Every year, as many as 10 million American children are at risk for side effects from prescribed antibiotics that most likely won’t help them get over an upper respiratory infection, according to the U.S. Centers for Disease Control and Prevention (CDC).

Many of these upper respiratory infections are caused by viruses, which are not helped by antibiotics.

“Our medicine cabinet is empty of antibiotics to treat some infections,” said CDC Director Tom Frieden, M.D., M.P.H. in a press release. “If doctors prescribe antibiotics carefully and patients take them as prescribed we can preserve these lifesaving drugs and avoid entering a post-antibiotic era.”

The overuse of antibiotics, a significant factor fueling antibiotic resistance, is the focus of a new report Principles of Judicious Antibiotic Prescribing for Bacterial Upper Respiratory Tract Infections in Pediatrics by the American Academy of Pediatrics (AAP) in collaboration with the CDC.

The new report was released to coincide with Get Smart About Antibiotics Week which runs from November 18 – 24.
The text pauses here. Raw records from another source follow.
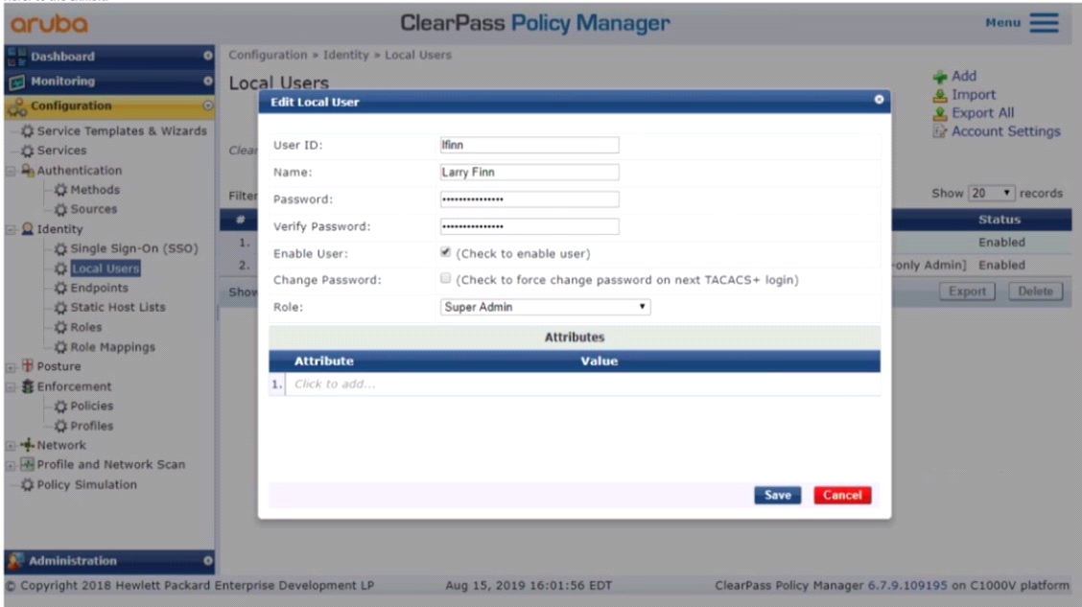
Task: Open the Role dropdown
Action: pyautogui.click(x=545, y=307)
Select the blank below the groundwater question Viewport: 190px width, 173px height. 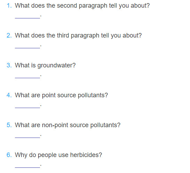pos(27,76)
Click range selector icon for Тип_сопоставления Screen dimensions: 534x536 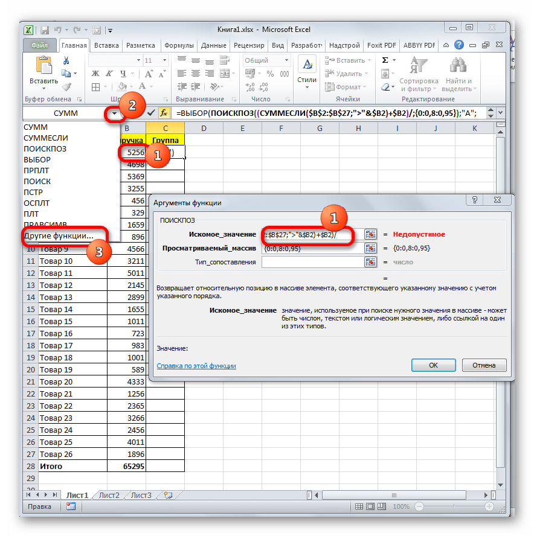(370, 262)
The AAP has outlined responsible antibiotic prescribing for three common upper respiratory tract infections in children:

• Ear infections
• Sinus infections
• Sore throats

“Many people have the misconception that since antibiotics are commonly used that they are harmless,” said co-author of the report Dr. Lauri Hicks in a press release. “Taking antibiotics when you have a virus can do more harm than good.”
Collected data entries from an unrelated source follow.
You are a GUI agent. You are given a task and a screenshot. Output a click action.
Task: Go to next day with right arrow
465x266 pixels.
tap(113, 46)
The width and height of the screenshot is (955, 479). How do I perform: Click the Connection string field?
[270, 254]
Antibiotic resistance occurs when bacteria evolve and are able to outsmart antibiotics, making even common infections difficult to treat.

Each year more than two million Americans get infections that are resistant to antibiotics and 23,000 die as a result, according to a CDC report from September 2013.
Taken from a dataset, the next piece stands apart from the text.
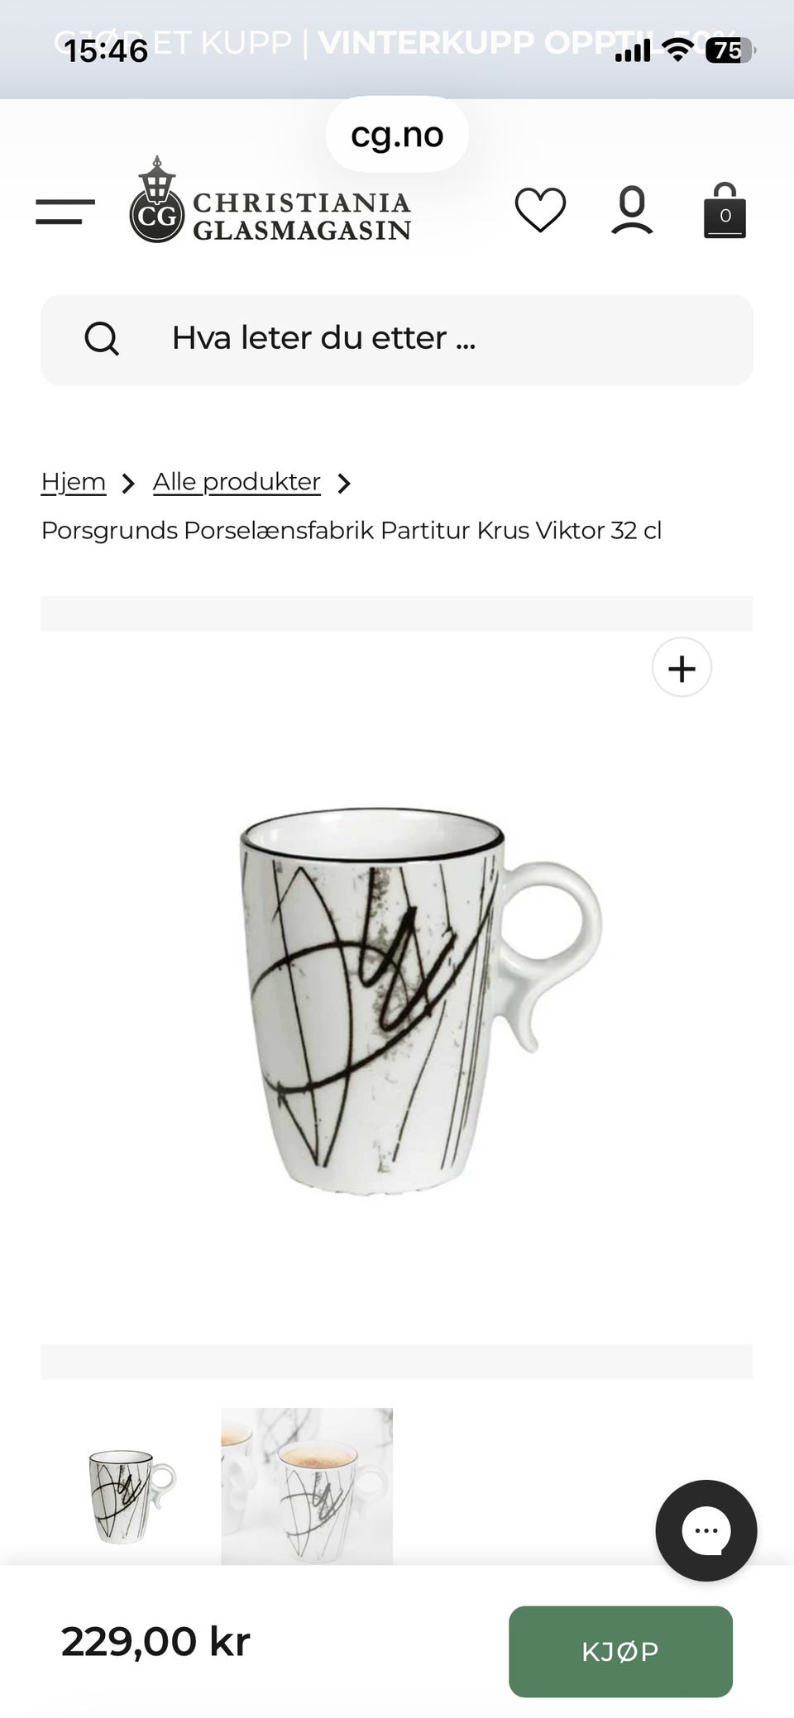Focus the 'Hva leter du etter' search field

pyautogui.click(x=397, y=340)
AMA recommendation for clinicians: 3 Principles of Responsible Antibiotic Use

1. Determine the likelihood of a bacterial infection: Antibiotics should not be used for viral diagnoses when a concurrent bacterial infection has been reasonably excluded.

2. Weigh benefits versus harms of antibiotics: Symptom reduction and prevention of complications and secondary cases should be weighed against the risk for side effects and resistance, as well as cost.

3. Implement accurate prescribing strategies: Select an appropriate antibiotic at the appropriate dose for the shortest duration required.